The shortage of available organs remains the greatest barrier to expanding access to transplant. Despite advances in genetic editing and immunosuppression, survival in experimental models of kidney xenotransplant has generally been limited to <100 days. We found that pretransplant selection of recipients with low titers of anti‐pig antibodies significantly improved survival in a pig‐to–rhesus macaque kidney transplant model (6 days vs median survival time 235 days). Immunosuppression included transient pan–T cell depletion and an anti‐ CD 154–based maintenance regimen. Selective depletion of CD 4 + T cells but not CD 8 + T cells resulted in long‐term survival (median survival time >400 days vs 6 days).
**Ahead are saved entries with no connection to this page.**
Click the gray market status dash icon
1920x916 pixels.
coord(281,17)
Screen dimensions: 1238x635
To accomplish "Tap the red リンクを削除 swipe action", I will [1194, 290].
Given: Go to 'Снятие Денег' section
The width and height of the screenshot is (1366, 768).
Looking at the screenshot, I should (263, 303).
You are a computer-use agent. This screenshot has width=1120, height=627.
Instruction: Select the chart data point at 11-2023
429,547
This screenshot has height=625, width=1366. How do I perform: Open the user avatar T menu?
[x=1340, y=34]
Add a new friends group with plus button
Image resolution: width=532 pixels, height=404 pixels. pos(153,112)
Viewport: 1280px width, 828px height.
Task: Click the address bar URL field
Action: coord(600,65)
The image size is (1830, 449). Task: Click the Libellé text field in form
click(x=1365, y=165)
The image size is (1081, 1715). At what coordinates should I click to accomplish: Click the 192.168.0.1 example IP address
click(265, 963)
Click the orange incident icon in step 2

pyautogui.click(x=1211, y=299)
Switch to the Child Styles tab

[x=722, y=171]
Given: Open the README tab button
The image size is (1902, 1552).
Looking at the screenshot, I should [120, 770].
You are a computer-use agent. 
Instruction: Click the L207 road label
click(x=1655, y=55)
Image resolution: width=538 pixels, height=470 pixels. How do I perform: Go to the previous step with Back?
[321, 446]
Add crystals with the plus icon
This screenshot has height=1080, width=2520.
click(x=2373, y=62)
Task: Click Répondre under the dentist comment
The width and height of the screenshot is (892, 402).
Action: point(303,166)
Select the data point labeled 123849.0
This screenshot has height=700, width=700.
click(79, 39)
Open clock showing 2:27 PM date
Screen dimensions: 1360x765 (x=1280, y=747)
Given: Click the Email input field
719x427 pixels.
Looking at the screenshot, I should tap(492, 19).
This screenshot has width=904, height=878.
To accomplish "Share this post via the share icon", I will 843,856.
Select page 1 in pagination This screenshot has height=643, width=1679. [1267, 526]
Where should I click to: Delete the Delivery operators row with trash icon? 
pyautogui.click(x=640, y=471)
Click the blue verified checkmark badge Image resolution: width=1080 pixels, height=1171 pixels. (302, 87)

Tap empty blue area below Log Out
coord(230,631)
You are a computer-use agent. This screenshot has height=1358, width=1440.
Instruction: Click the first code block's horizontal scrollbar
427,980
These studies suggested that CD 4 + T cells may have a more prominent role in xenograft rejection compared with CD 8 + T cells. Although animals that received selective depletion of CD 8 + T cells showed signs of early cellular rejection (marked CD 4 + infiltrates), animals receiving selective CD 4 + depletion exhibited normal biopsy results until late, when signs of chronic antibody rejection were present. In vitro study results suggested that rhesus CD 4 + T cells required the presence of SLA class II to mount an effective proliferative response. The combination of low pretransplant anti‐pig antibody and CD 4 depletion resulted in consistent, long‐term xenograft survival.